Aim of the task: Every line that contains "accomplish" must be located and copied from the data.

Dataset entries
%%
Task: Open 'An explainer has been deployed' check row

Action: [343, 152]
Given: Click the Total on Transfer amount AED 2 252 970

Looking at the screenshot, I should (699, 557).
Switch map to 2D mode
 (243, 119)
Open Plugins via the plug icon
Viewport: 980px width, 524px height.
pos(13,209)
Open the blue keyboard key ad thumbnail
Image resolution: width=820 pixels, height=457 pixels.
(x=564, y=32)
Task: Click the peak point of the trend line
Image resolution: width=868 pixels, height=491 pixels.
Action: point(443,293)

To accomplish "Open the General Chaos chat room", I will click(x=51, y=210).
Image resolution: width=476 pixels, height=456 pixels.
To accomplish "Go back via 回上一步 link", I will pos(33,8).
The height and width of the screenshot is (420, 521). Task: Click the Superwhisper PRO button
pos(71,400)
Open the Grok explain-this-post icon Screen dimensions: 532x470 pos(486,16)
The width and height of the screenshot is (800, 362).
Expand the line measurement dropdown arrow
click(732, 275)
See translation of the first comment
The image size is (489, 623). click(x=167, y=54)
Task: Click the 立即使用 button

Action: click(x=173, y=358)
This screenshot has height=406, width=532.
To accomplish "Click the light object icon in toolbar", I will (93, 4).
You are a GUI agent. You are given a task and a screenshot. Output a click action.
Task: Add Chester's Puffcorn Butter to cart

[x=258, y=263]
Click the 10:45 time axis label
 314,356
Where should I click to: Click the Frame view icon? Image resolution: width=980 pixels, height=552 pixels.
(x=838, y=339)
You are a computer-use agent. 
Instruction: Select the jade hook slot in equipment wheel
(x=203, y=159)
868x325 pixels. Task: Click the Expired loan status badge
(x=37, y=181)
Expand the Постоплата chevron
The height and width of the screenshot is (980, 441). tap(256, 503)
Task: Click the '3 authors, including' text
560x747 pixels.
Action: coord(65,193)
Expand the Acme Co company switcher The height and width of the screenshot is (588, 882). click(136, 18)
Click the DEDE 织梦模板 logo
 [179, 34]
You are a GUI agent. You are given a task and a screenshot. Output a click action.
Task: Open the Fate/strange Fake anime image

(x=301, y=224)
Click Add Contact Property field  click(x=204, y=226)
%%
Output of the task:
To accomplish "Open the General Chaos chat room", I will click(x=51, y=210).
To accomplish "Go back via 回上一步 link", I will pos(33,8).
To accomplish "Click the light object icon in toolbar", I will (93, 4).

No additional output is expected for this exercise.